The executioner may not be at large, that is, he's now a recruited human asset. And all that could be in order for him to earn freedom. Major General Viktor Yahun, former SBU deputy head, doesn't rule this option out.

"Maybe they took him and hid him somewhere. And why did they do that? Perhaps he is being exploited somehow. Anything could be going on. Maybe he is telling them something and maybe he is really helping Ukraine this way. But is such assistance worth it?!" he asks.

Really, is such aid worth it?! And are Ukrainian law enforcers working to locate the torturer? To the journalists' official inquiry, the SBU said they were working to this end. The Prosecutor General's Office also wrote that the criminal cases had been launched, while stopping short of disclosing their targets citing investigation secrecy. Secretary of the National Security and Defense Council Oleksiy Danilov explained over the phone that the Ukrainian special services were aware of all executioners and militants out there, but will not disclose any information just yet.

"I can assure you that sooner or later, all those who've committed these crimes in the occupied Donetsk and Luhansk regions will be punished. No scoundrel will escape the punishment of the Ukrainian people," said Oleksiy Danilov.

One thing is certain though – most of those who committed crimes against the Ukrainian people in the occupied territories, now, more than six years into the outbreak of war, have not been convicted in Ukraine – even in absentia. Moreover, according to criminologist Hanna Malyar, even if they are caught, they will not be tried for war crimes.

Even if caught, torturers won't be tried for war crimes, journalists claim

"Unfortunately, in recent years, our legislation has not been prepared for this. Today, our criminal code is not ready for war crime sentences. And it makes a huge difference whether we bring this executioner to responsibility for ordinary torture or we bring him to justice for war crimes, crimes against humanity. Then we would prove everyone and ourselves that there is a war ongoing on our territory, not regular crimes," she said.

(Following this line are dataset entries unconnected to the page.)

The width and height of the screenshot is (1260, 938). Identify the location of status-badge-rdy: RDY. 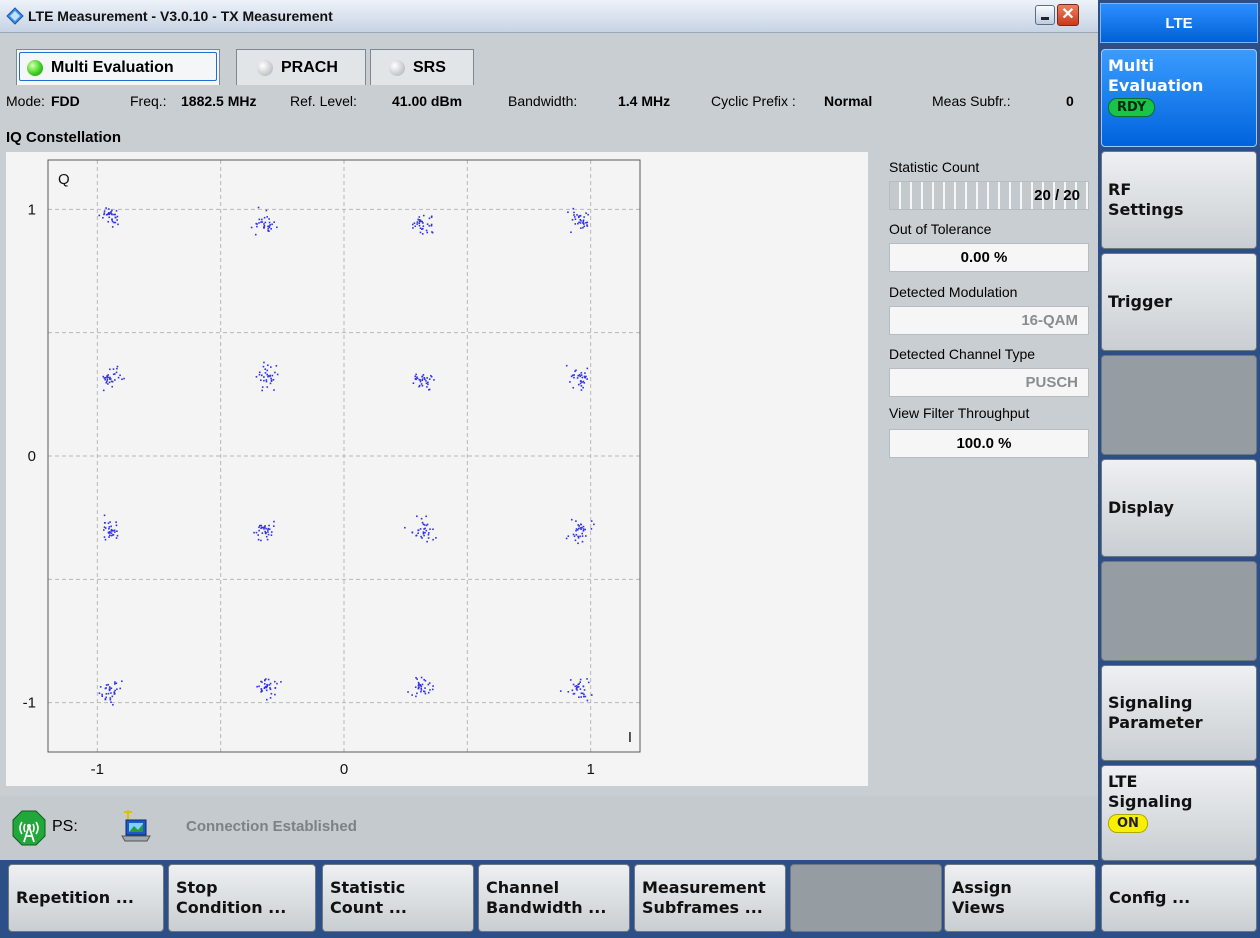
(1132, 108).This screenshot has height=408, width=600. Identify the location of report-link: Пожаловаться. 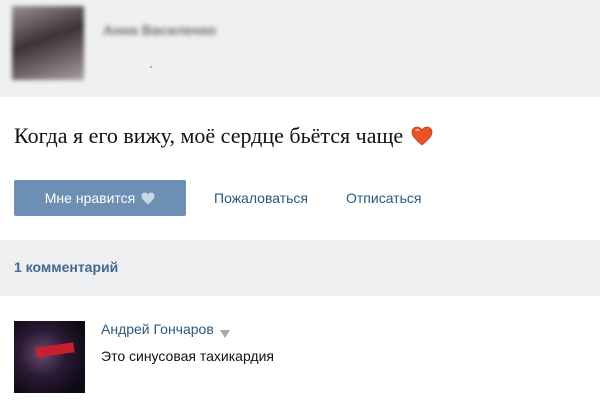
(261, 198).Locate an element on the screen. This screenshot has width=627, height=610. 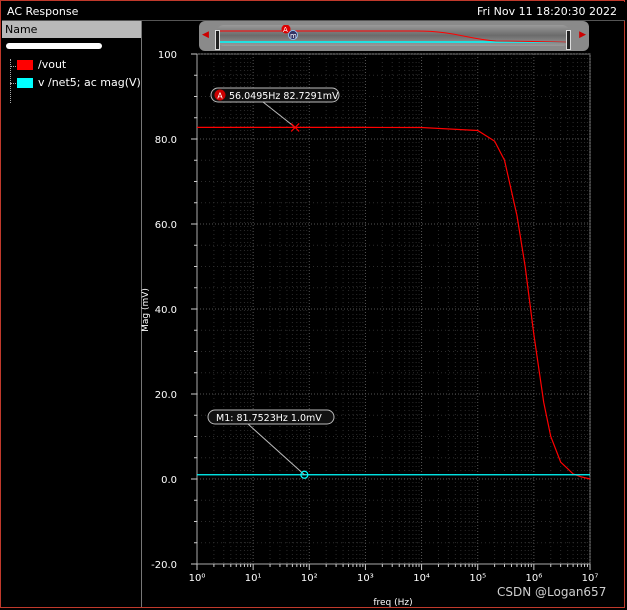
x-tick-label: 10¹ is located at coordinates (254, 578). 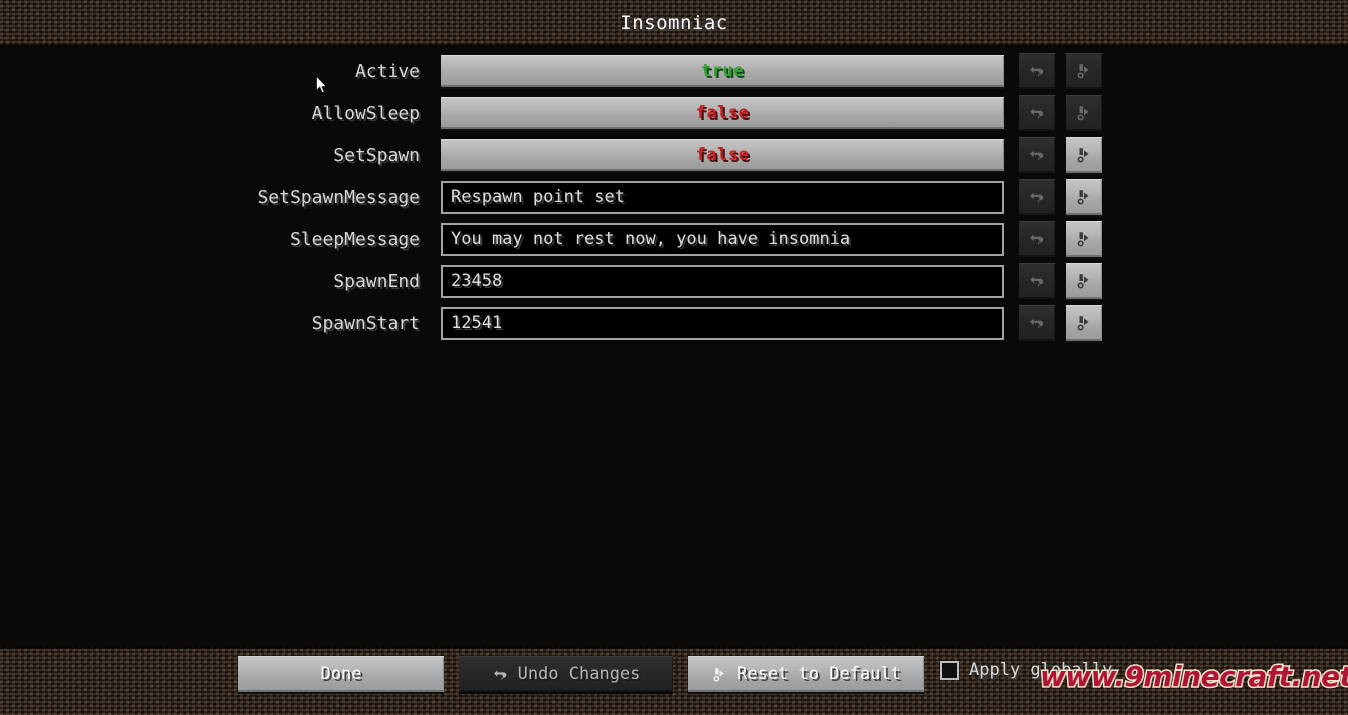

The question remains open of when Ukraine will eventually prepare for this. Meanwhile, the men who spoke with TSN.Tyzhden say they'll never forget Isolation, but at the same time, they're trying to live anew. Olena Lazareva is already working at a Kyiv hospital. Oleh Suherey is undergoing treatment and doing repairs in his home. Maksym Teorenter is training young people and trying to do business. Oleh Chulha is busy raising his grandchildren. And Denys Koval had new teeth made for free in one of the local dentist's offices. Also, he met the love of his life. Tetiana is also a former prisoner. She has moved from the occupied territory of Luhansk region, bringing along her daughter and granddaughter. Denis and she are going to get married and buy a house where their big family will live.

At the same time, all of the ex-prisoners who have gone through the horrors of Isolation, hope that justice exists and that justice will prevail.